It used to be an ominous day, unless you revelled in other people’s struggles: the presentation of the audited financial statements for the City of Estevan. Those days are past.

It used to be an ominous day, unless you revelled in other people’s struggles: the presentation of the audited financial statements for the City of Estevan. 

Those days are past.

The document was released at last week’s meeting of Estevan city council. It showed that the city has done a reasonable job of weathering the financial toll from the first year of the COVID-19 pandemic.  

Yes, the city took a hit on fees and services, but that was to be expected. After all, user fees for the Estevan Leisure Centre were going to be down because the facility was closed for 2 1/2 months, and some people weren’t as eager to get out and exercise or use a program as they were pre-COVID. 

And facility rentals were going to be down as well, because of restrictions on gathering sizes and limitations on what we could and couldn’t do. 

Taxes receivable were up due to the pandemic, because some people didn’t have as much money as they did a year earlier.  

Not that many years ago, the city would have to dip into the overdraft or need short-term borrowing in order to pay the bills until property taxes came in during the middle of the year

The city continued to pay down its long-term debt, which is the excess of liabilities over assets, and reduce the long-term debt, although it should be noted that long-term debt does account for much of the city’s liabilities, so paying down the long-term debt should, in theory, result in a lower net debt. 

There’s work to be done, but the picture is still better than it was a decade ago.

Council and the city like to point to the net debt, which was at $18.3 million at the end of last year, compared to $19.6 million at the end of 2019, but most of the public is more concerned about the long-term debt, which decreased from $23.7 million to $21.1 million.

It is an encouraging sign that both forms of debt are still lower than it was at the start of 2020.   

When COVID-19 first hit Saskatchewan nearly 15 months ago, we didn’t know the impact it would have on municipal coffers. We knew that it wouldn’t be as bad as the provincial and federal governments; after all, the city wasn’t going to have to trot out stimulus spending, or programs to help out businesses hammered by the pandemic, or people who lost their jobs. 

But the city was still going to feel the pinch of lost user fees, and allowing people to defer their property taxes and utility bills to a later date.  

From an overall financial perspective, the city was in pretty good shape at the end of last year.

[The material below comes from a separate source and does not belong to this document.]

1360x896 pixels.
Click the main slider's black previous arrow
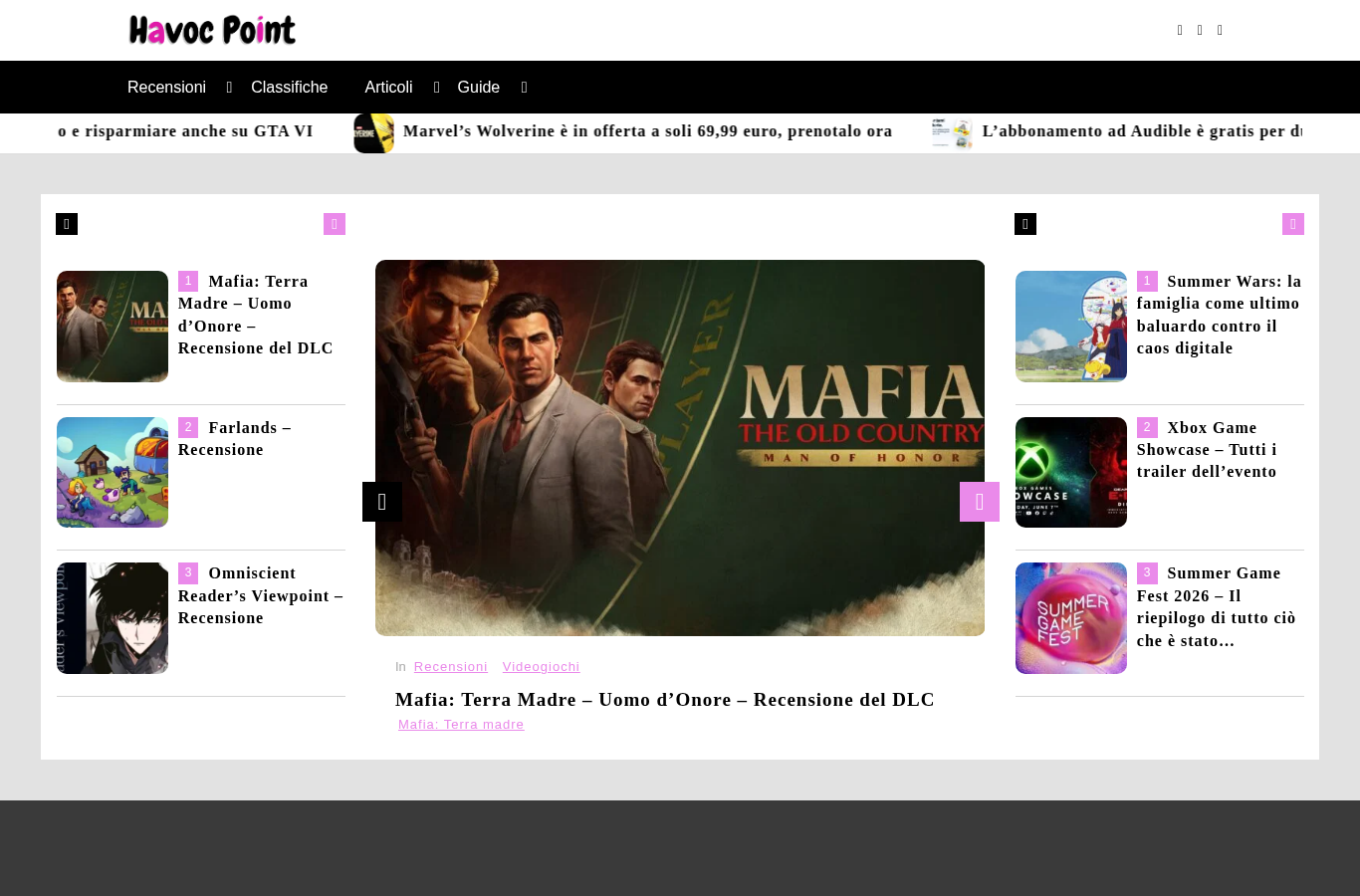[x=382, y=502]
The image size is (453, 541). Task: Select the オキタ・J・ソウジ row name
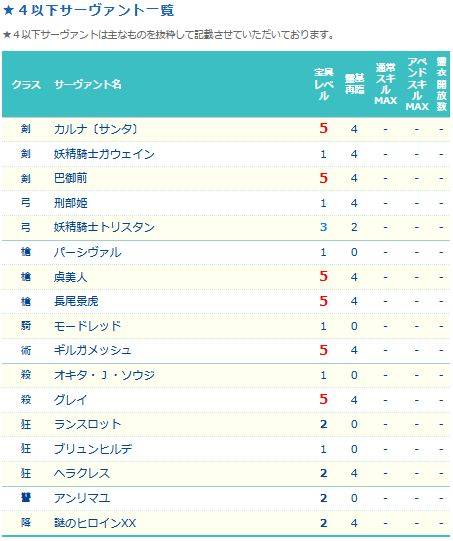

And once things do return to normal (or get as close to normal as we’re going to get for a while), the financial picture should still be pretty good.

Oh sure, we’re always going to be able to think of things we’d do differently. We’d spend less in certain areas, or not at all in others. We all want to see lower taxes, although a lot of us would be surprised at just what our property taxes and utility rates pay for if we did find ourselves in the decision-making seat.  

We can all think of a few areas where we wish council would spend more. We can all think of a few roads that we wish the city would resurface, especially in residential areas, although many might be surprised just how expensive it is to repair a road, especially if the underground infrastructure has to be repaired first.

Yes, the city and the elected officials can always do better. And they should always strive to do better. But when you look at where the city’s finances were when 2020 began, and where they were at the end of the year, they did a pretty good job of weathering the financial storm brought on by the final 10 months of 2020.